Si cresce proprio in questo modo, sai, scavallando le sofferenze, illuminandole, finché dentro ci soffi, appunto, di nuovo l’amore. E io stessa mentre amavo così, senza condizioni, sentivo insieme voglia di piangere, come una bambina che vorrebbe evitare la prova, e anche la felicità per la nuova tappa di verità che ci sarà rivelata quando saremo guariti, quando anche questa lezione sarà diventata carne e anima.
Conosciamo entrambi bene le tappe di questo passaggio, e sappiamo anche che l’averlo vissuto già tante altre volte non allevia davvero la fatica: che bisogna rifarla ogni volta intera e rinnovata, e per un istante pensare che questa è la volta di troppo, quella che non ci sta nel cuore. Ma non c’è un altro modo per imparare, e servono pazienza e tempo. Le certezze vengono ogni giorno superate da pensieri più chiari, meno provvisori, che attendono che si sia depositata completamente la parte di noi in cui non eravamo noi.
Oggi, ad esempio, mentre guidavo ho visto quanto mi costi riconoscere davvero il male quando mi accade, quanto cerchi di dare all’altro giustificazioni e ragioni, e come così io finisca sempre per non prendermi cura di me, e questo non lo voglio più fare. Ho visto anche quanto sia stata io a scavare sotto di noi il buco in cui siamo precipitati, a sabotare la vicinanza che potevi essere, perché, non proteggendomi mai abbastanza, alla fine non mi resta che scappare. E ho visto altri frammenti di verità, quelli in cui siamo stati solo idee di noi, così lontani dalla realtà, da non poterla poi affrontare.

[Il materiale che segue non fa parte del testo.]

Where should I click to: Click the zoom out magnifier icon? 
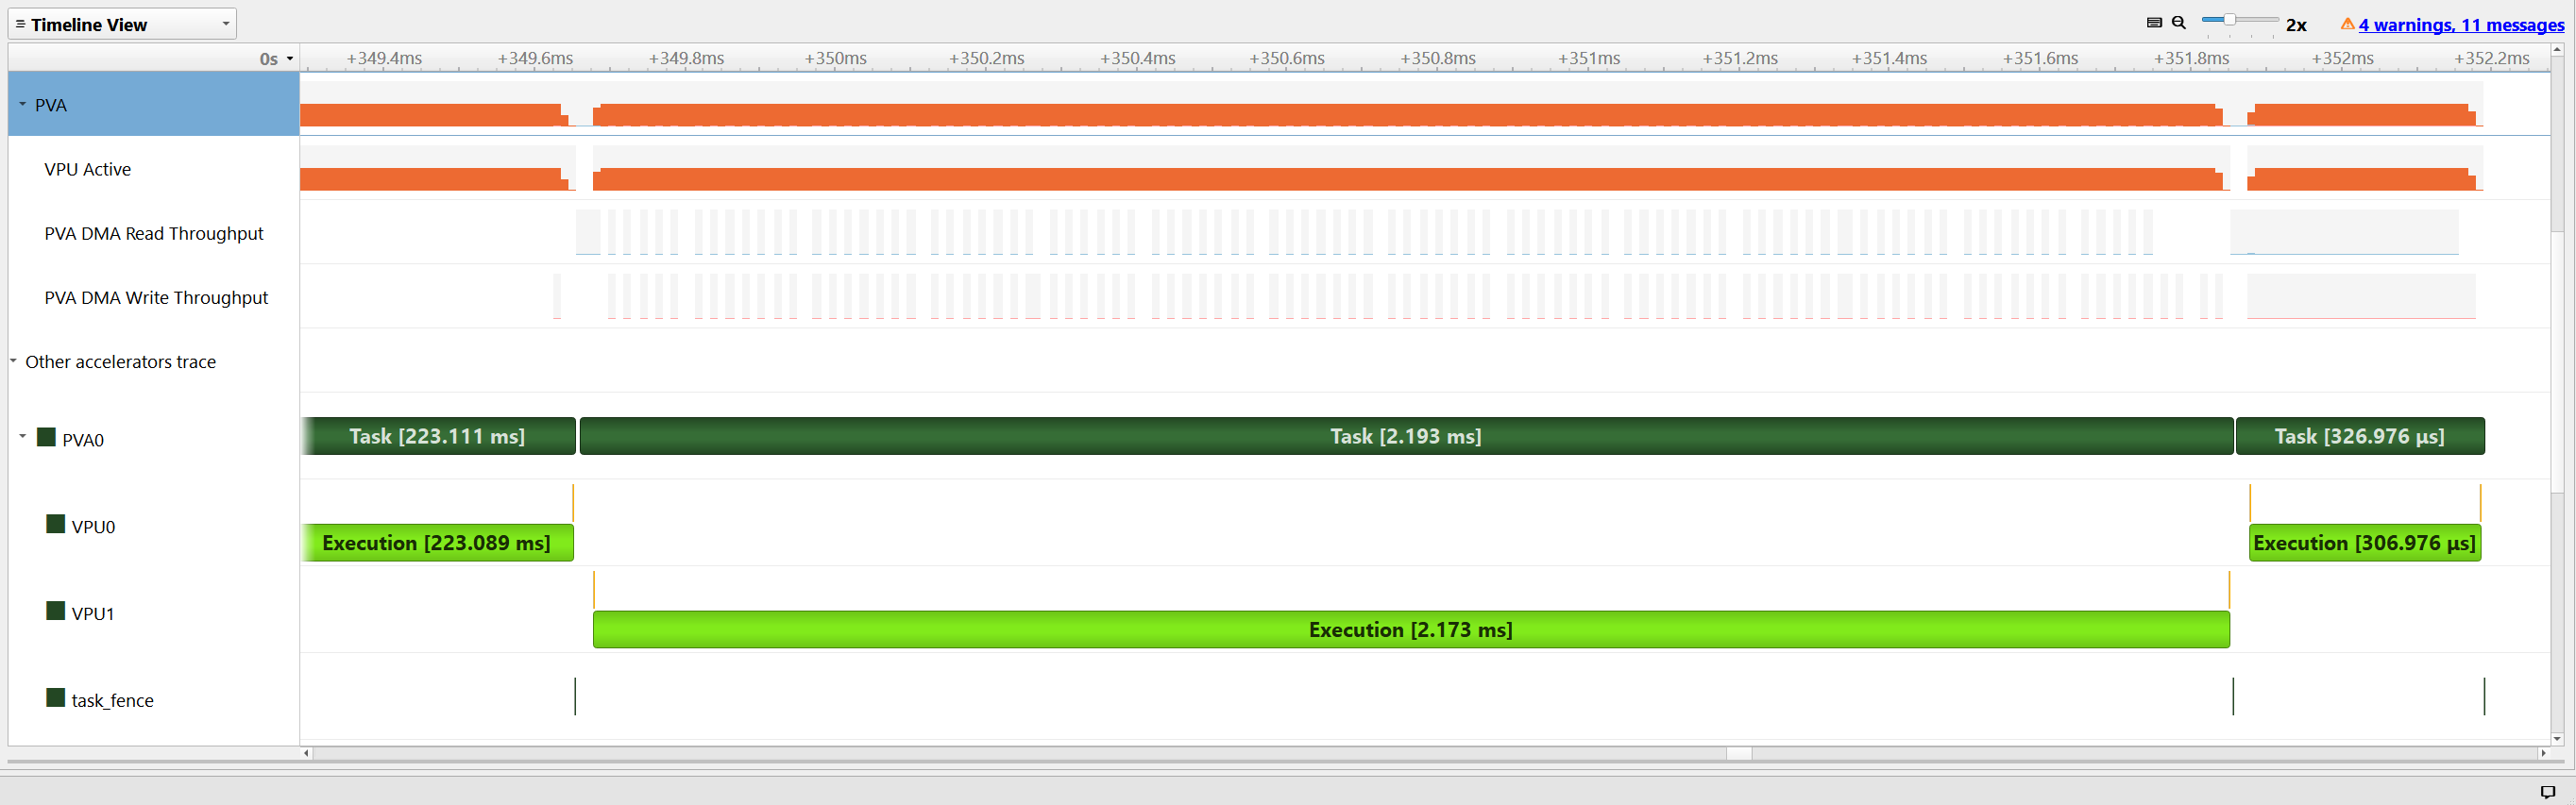point(2178,23)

Sì, questo ho visto: tu non eri solo tu. Eri anche un luogo a cui mi ero affezionata per poterci appoggiare ogni giorno un po’ di bellezza. E anche la meraviglia che c’era oggi nel cielo era troppa, se era solo per me. Non sapevo a chi raccontare l’emozione della colza in fiore. Eppure, è proprio trattenendo questa forza che vorrebbe andare in luoghi noti, che arriva il nuovo che saremo e che ancora non ci è dato di sapere. Serve spazio vuoto e tanto silenzio, perché la vita possa entrare e portare quello che già ci sta attendendo. E serve tanto coraggio per resistere, per non guardare indietro.
Ma sono queste ancora solo piccole luci, che non formano una nuova alba. Volevo fartele arrivare così, come i petali dei fiori dei meli che oggi il vento metteva negli occhi del viaggio. Consegnartele prima che la vita ci porti via.